И освобожденные, как из гробов, из зимних деревянных футляров, улыбались страшными улыбками полуистлевшие боги и богини, посеревшие, безрукие, безно- сые, с ноздреватыми мраморными телами, источенные зубами времени, поросшие легким мхом, точно бронза патиной. Но издали, сквозь прозрачную, подвижную зе- лень деревьев, волнистые линии их торсов, бедер и ног, окаменевшие в жеманных, целомудренно-бесстыдных, мило-условных позах, говорили простодушно о золотой прелестной сказке человеческой юности.
В такие дни охотно дремлется; сидишь, ни о чем не думаешь, ни о чем не вспоминаешь, и мимо тебя, как в волшебном тумане, плывут деревья, люди, образы, звуки и запахи. И как-то странно, лениво и бесцельно обострено воображение. Эти едва ли передаваемые ощущения испытывают люди, сильно помятые жизнью, в возрасте так приблизительно после сорока пяти лет.
Вот уже который раз проходит мимо меня дама с лицом фаршированной щуки.
Бледно-голубые глаза. Белые ресницы. Нос и зубастые челюсти угрожающе выдвинуты вперед. Иногда она присаживается на скамейку. Опять встает и нервно ходит взад и вперед, топчась почти на одном месте. Косит глаза на маленькие часики, прикрепленные у ней под подбородком. Опять садится. Щеки краснеют пятнами. И уже заранее я знаю, что ом не придет сегодня.
Идет отставной генерал, основательно выкрашенный в черно-фиолетовую краску.
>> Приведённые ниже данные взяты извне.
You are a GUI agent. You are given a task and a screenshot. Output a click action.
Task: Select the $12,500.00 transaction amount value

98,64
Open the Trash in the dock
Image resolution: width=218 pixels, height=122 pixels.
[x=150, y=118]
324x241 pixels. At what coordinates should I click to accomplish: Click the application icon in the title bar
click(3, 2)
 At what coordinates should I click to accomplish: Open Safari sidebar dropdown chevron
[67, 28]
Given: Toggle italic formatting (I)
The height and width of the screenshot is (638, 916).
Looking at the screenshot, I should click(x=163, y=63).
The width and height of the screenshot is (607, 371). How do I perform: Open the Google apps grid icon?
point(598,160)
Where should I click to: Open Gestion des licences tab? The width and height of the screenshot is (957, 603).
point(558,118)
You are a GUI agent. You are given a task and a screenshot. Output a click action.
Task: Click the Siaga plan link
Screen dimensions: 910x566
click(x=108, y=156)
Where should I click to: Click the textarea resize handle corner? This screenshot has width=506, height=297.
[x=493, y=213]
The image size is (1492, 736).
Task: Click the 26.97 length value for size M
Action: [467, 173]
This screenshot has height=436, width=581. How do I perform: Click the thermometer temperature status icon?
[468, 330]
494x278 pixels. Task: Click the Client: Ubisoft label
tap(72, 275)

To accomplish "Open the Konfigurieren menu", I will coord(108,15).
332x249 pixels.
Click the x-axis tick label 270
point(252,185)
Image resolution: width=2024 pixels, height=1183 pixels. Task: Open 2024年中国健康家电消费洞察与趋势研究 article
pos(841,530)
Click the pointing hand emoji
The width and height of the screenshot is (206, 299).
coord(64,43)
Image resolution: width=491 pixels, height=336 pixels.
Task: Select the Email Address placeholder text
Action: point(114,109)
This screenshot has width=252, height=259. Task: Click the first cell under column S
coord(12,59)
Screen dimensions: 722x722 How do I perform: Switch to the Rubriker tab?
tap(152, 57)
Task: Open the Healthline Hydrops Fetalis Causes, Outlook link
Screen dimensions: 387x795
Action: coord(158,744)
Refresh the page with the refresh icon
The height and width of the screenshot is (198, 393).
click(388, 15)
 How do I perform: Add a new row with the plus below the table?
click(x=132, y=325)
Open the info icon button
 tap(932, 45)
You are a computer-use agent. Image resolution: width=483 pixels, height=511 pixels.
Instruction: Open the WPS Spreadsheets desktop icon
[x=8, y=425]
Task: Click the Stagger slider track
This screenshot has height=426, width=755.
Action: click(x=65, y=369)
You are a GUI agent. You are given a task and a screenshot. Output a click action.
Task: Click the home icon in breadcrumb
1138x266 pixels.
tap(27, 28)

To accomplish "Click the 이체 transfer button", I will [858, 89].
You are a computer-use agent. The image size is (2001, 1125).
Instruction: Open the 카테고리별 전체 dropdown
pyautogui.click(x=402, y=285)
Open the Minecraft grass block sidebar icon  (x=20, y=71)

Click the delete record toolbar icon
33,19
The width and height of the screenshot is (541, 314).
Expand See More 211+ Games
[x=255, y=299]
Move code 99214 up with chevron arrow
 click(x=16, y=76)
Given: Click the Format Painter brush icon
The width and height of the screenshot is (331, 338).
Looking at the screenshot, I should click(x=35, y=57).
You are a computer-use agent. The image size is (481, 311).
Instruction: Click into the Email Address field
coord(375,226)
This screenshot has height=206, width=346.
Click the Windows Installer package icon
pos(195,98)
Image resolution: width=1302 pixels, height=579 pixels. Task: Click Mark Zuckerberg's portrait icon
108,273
Ноги у него подагрические, негнущиеся. Идет он только в силу инерции, и мне кажется, что, однажды разбежавшись, он никак не может остановиться, пока не уткнется животом в какое-нибудь неподвижное препятствие. Но он не торопится. В руках у него длинная плоская коробка, аккуратно завернутая в глянцевитую бумагу и перевязанная розовой лентой. Конечно, конфеты из хорошей кондитерской. «Кого ты поджидаешь, жгучий брюнет? Сколько ей лет? Не четырнадцать ли? И какое ты сделаешь лицо при встрече? И, должно быть, какая славная, чистенькая, уютная старушка твоя шестидесятилетняя жена».
Два деловитых, но сильно потертых франта. Это игроки малой биржи, от
Доминика, из Empire или Cafe de Paris. Очевидно, оба вралишки. У них живой, стремительный разговор и страстная жестикуляция. И я почти угадываю, о чем они говорят: «Я вам могу предложить Ленские». — «Совсем наоборот, дорогой коллега, я ищу другое…» — «Не возьмете ли Павдинские?» — «Ах, нет, совсем не то. Нет ли у вас каких-нибудь планов или секретных бумаг?» — «Отчего же и не найтись… В настоящее время у меня нет, но есть верное место… Что же касается уплаты…»
А напротив меня, наискось, сидит человек в черной широкополой шляпе; путаная борода, длинные волосы, пенсне; темно-синяя косоворотка выглядывает из разреза жилета. Вот он оглянулся налево, направо, лениво зевнул, нахлобучил на лоб шляпу и аккуратно складывает на коленях прочитанную газету. Я лениво думаю о нем и твержу мысленно, плывя в волнах туманящей дремоты: «У него наружность демагога… магога… Гога и Магога… Мога… Гога…»
И тотчас же на меня падает движущаяся тень. И я слышу над собой прекрасный, так называемый бархатный баритон:
— Однако довольно стыдно не узнавать знакомых. Неужели вы не узнаете меня?.. Ведь я Гога!.. Гога!..
Да, несомненно, это Гога Веселов. Это его лицо, фигура и осанка, все вместе — нечто промежуточное между Сирано де Бержераком и Оскаром Уайльдом. Бритое по-английски лицо и огромный устремленный вперед нос; преувеличенно холодная, отраженная во всех движениях невозмутимость и живые, разнообразные, актерские звуки голоса.